Quant aux aides opératoires, nous sommes d'accord pour que le délai accordé soit prolongé d'un an encore, à condition que nous n'entendions plus parler de ce problème.
Après avoir renouvelé nos réserves sur ce texte, nous serons conduits à nous abstenir.
M. le président. La parole est à M. le président de la commission.
M. Nicolas About, président de la commission des affaires sociales. Monsieur le président, monsieur le ministre, mes chers collègues, avec enthousiasme, Bernard Kouchner, dans son projet de loi relatif aux droits des malades...
M. Gilbert Chabroux. Une très belle loi !
M. Nicolas About, président de la commission des affaires sociales. Oui, c'est une très belle loi dans l'esprit... ! Mais, comme très souvent, il s'est laissé emporter par son enthousiasme et est allé trop loin.
Voulant responsabiliser les professionnels de santé et les établissements de santé, il a décidé qu'ils seraient désormais présumés responsables de toutes les infections nosocomiales.
Si l'on s'en réfère à l'histoire de la médecine, c'est une responsabilité bien lourde que l'on fait peser sur ces professionnels qui n'ont eu de cesse, depuis le début - souvenons-nous de Pasteur et des autres - d'essayer de combattre ces infections.
Ainsi, selon Bernard Kouchner, les adversaires avérés des infections nosocomiales seraient les seuls présumés responsables de ces infections.
L'enthousiasme avait poussé ce grand médecin à aller un peu loin. Et aujourd'hui, avec ce texte, nous proposons simplement de mieux répartir la charge. Il ne faut plus dire : « c'est la faute à pas de chance ! » Il faut dire que les professionnels de santé ont une mission et qu'ils doivent se battre, encore et toujours.
Les grands progrès ne doivent pas faire reculer les professionnels. Non, ces professionnels doivent continuer à se battre, notamment dans le domaine extrêmement sensible des infections nosocomiales.

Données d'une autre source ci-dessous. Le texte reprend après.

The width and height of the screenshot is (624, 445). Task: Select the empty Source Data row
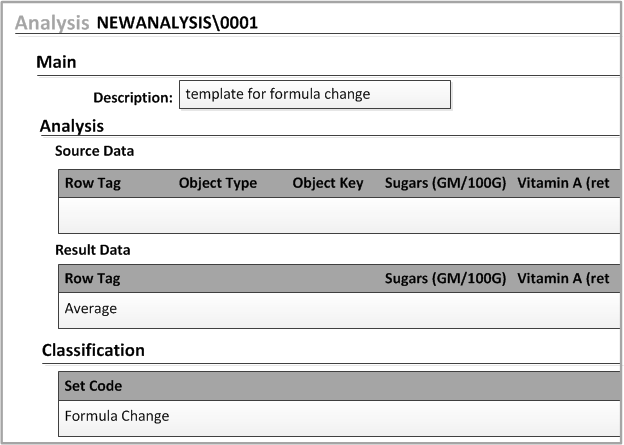[340, 215]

Ils peuvent avoir une part de responsabilité, s'ils ont commis une faute, s'ils n'ont pas appliqué de bonnes pratiques, usé de bons protocoles, respecté une stérilisation. Mais il convenait d'essayer de répartir les risques entre les professionnels de santé et la solidarité nationale. C'est ce que nous tentons de faire avec ce projet de loi que certains appelent la « loi About », mais je n'irai pas jusque là.
M. Gilbert Chabroux. Elle est moins bonne que la loi Kouchner !

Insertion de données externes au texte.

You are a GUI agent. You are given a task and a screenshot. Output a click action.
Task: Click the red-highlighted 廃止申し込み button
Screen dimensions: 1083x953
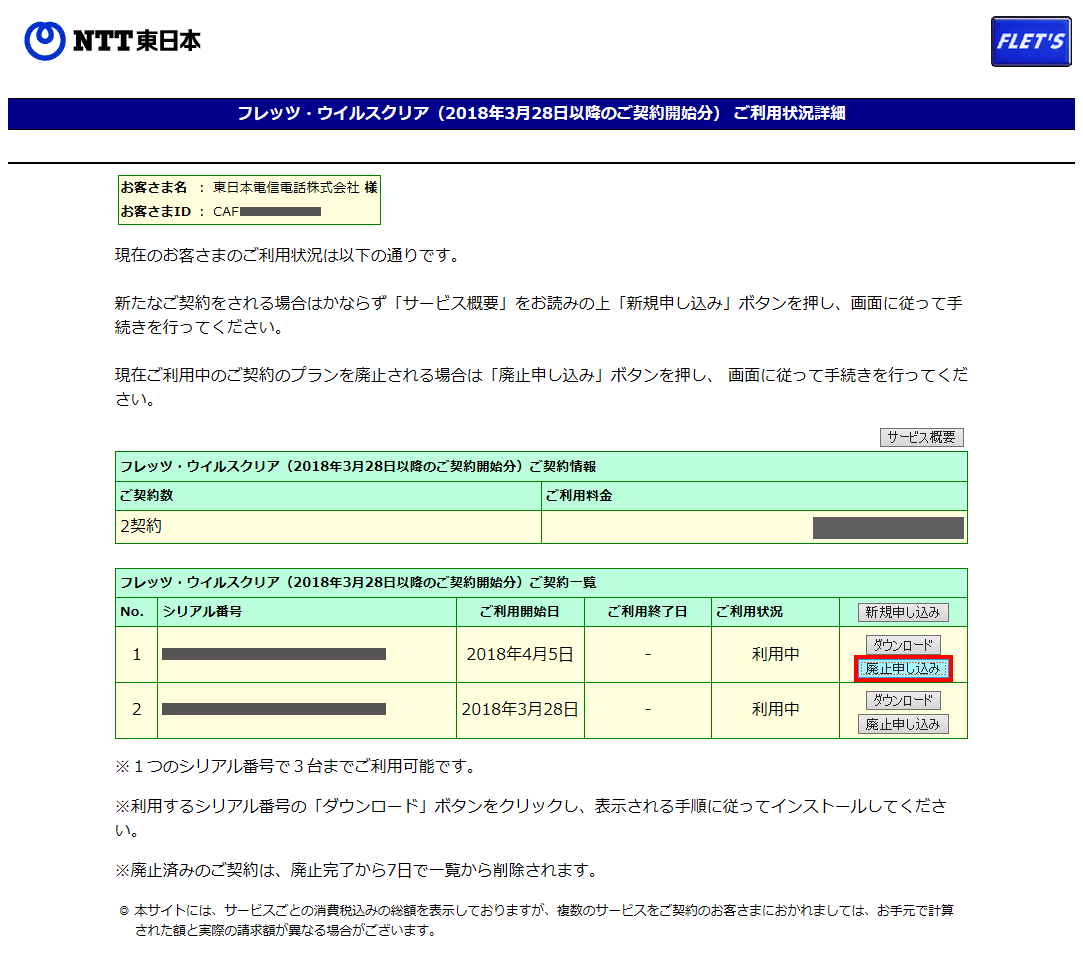[903, 668]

M. Nicolas About, président de la commission. J'assume ! Elle est plus responsable, même si elle manque d'enthousiasme. En tout cas, elle est plus mesurée, plus contrôlée puisque nous allons répartir les risques.

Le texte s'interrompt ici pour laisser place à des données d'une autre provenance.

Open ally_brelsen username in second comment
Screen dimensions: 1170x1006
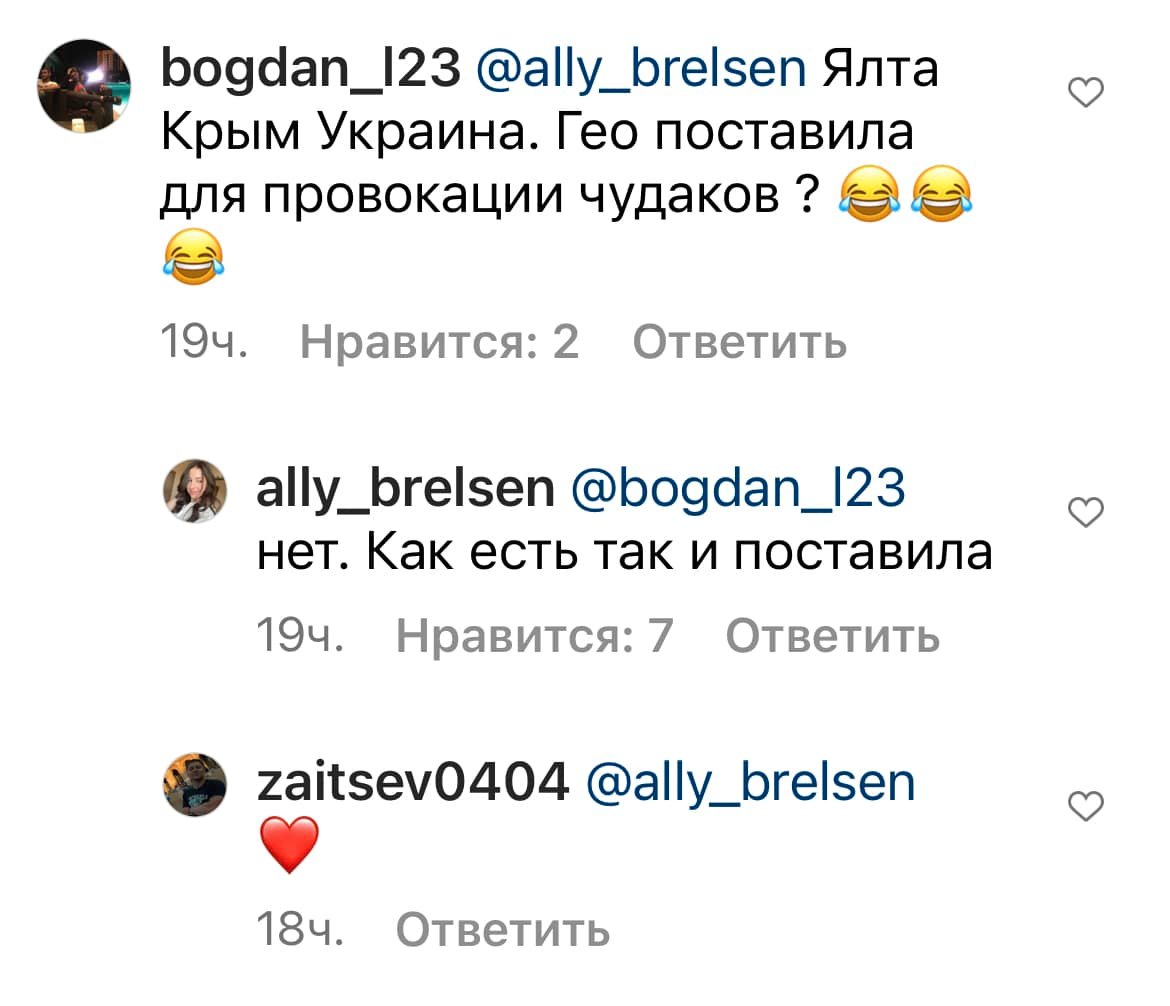pos(405,490)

M. Chabroux, comme M. Kouchner, s'est laissé emporter par son enthousiasme. Pour notre part, nous laisserons les petits risques aux médecins et les grands à la solidarité nationale.
S'agissant des infections nosocomiales entraînant une IPP, une invalidité permanente partielle, inférieure à 25 % les médecins seront responsables qu'ils soient ou non à l'origine de l'infection et ils tomberont sous le coup de l'action subrogatoire pour une IPP supérieure à ce taux. Dans ce dernier cas, les professionnels de santé courront le risque d'être déclarés responsables si leur culpabilité est démontrée.
Loin de dédouaner les professionnels et les établissements de santé, le texte répartit les responsabilités avec plus de justice. Pour autant, ce texte est-il parfait ? Certainement pas ! Il fait encore peut-être porter trop de responsabilités sur les médecins, qui ne sont pas forcément à l'origine de tous ces risques.
Mais nous souhaitons, et M. le ministre m'a confirmé que telle était également son intention, laisser se dérouler une période d'observation et d'étudier les informations que nous donnera l'ONIAM avant de réajuster le tir.
Rien n'est figé ! La médecine n'est jamais figée, la pathologie et les risques non plus ! Essayons d'évoluer avec les réalités et, en tout cas, aujourd'hui, sauvons des professions dont nous ne pouvons nous passer. (Applaudissements sur les travées de l'UMP.)
M. le président. Personne ne demande plus la parole ?...
Je mets aux voix l'ensemble de la proposition de loi.